Section



[Code of Federal Regulations]
[Title 32, Volume 6]
[Revised as of July 1, 2004]
From the U.S. Government Printing Office via GPO Access
[CITE: 32CFR2001.60]

[Page 491]
 
                        TITLE 32-NATIONAL DEFENSE
 
CHAPTER XX--INFORMATION SECURITY OVERSIGHT OFFICE, NATIONAL ARCHIVES AND 
                         RECORDS ADMINISTRATION
 
PART 2001_CLASSIFIED NATIONAL SECURITY INFORMATION--Table of Contents
 
                       Subpart E_Self-Inspections
 
Sec. 2001.60  General [5.4].


    (a) Purpose.

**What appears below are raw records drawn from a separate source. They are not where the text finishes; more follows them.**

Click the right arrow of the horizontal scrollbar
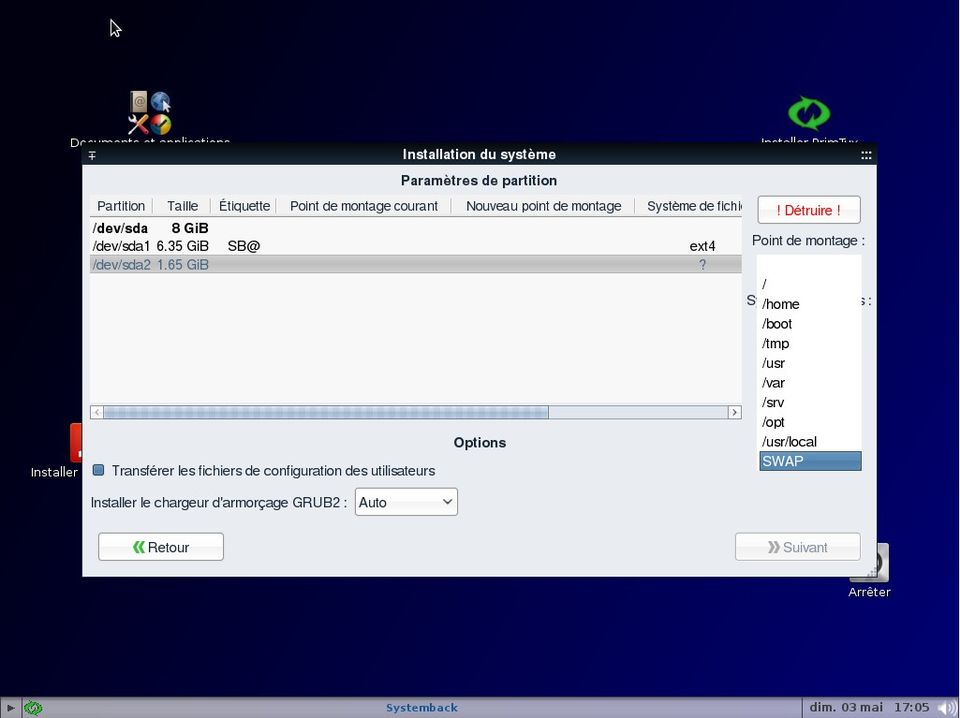Viewport: 960px width, 718px height. [734, 412]
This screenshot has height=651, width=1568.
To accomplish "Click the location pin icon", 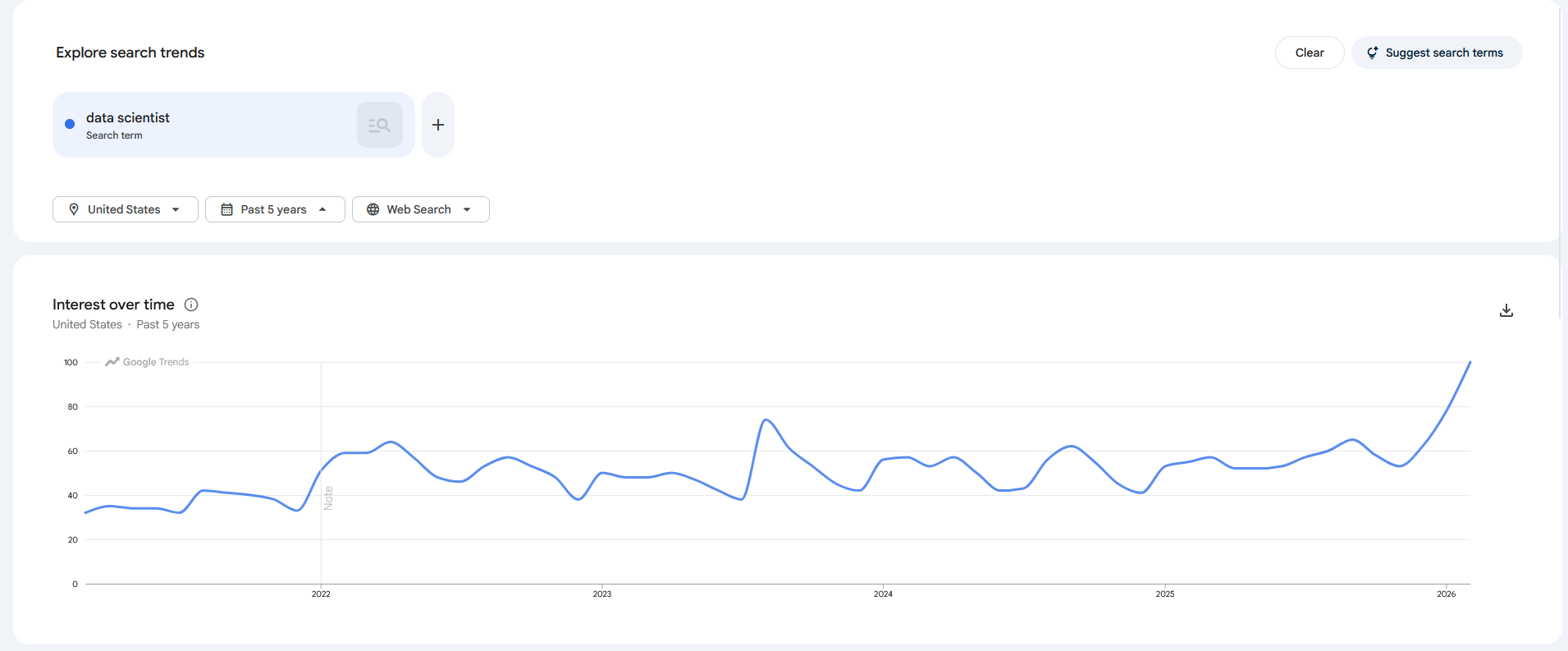I will coord(74,209).
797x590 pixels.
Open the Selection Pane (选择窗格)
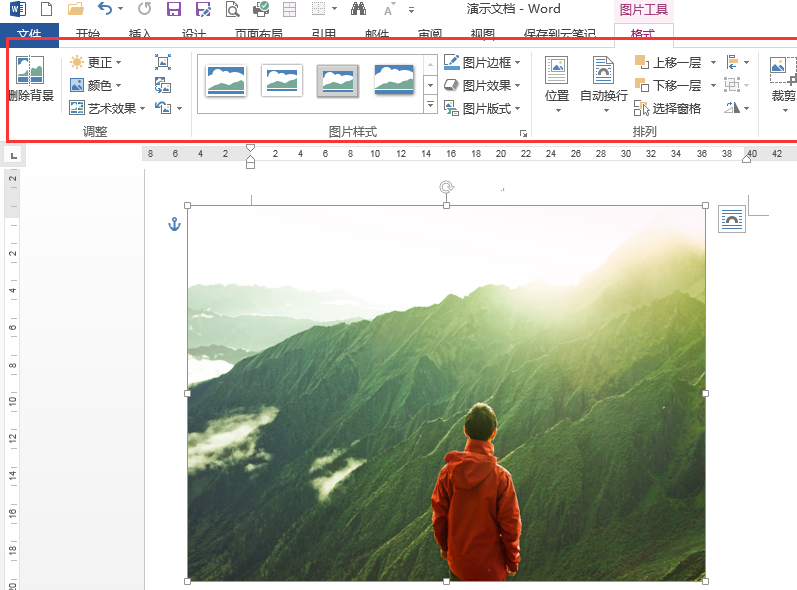tap(667, 108)
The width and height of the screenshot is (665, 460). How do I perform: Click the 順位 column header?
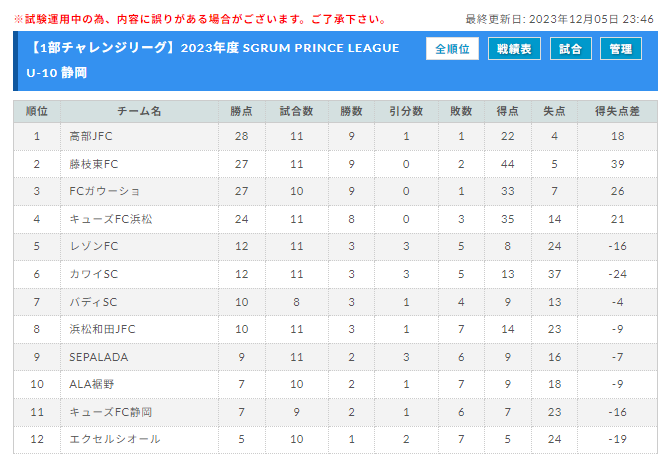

This subpart sets standards for establishing and 
maintaining an ongoing agency self-inspection program, which shall 
include the periodic review and assessment of the agency's classified 
product. ``Self-inspection'' means the internal review and evaluation of 
individual agency activities and the agency as a whole with respect to 
the implementation of the program established under the Order.
    (b) Applicability. These standards are binding on all executive 
branch agencies that create or handle classified information. Pursuant 
to Executive Order 12829, the National Industrial Security Program 
Operating Manual (NISPOM) prescribes the security requirements, 
restrictions and safeguards applicable to industry, including the 
conduct of contractor self-inspections. The standards established in the 
NISPOM should be consistent with the standards prescribed in Executive 
Order 12958, as amended and this part.
    (c) Responsibility. The senior agency official is responsible for 
the agency's self-inspection program. The senior agency official shall 
designate agency personnel to assist in carrying out this 
responsibility.
    (d) Approach. The official(s) responsible for the program shall 
determine the means and methods for the conduct of self-inspections. 
These may include:
    (1) A review of relevant security directives, guides and 
instructions;
    (2) Interviews with producers and users of classified information;
    (3) A review of access and control records and procedures; and
    (4) A review of a sample of classified documents generated by agency 
activities.
    (e) Frequency. The official(s) responsible for the program shall set 
the frequency of self-inspections on the basis of program needs and the 
degree of classification activity. Activities that generate significant 
amounts of classified information should conduct at least one document 
review per year.
    (f) Reporting. The format for documenting findings shall be set by 
the official(s) responsible for the program.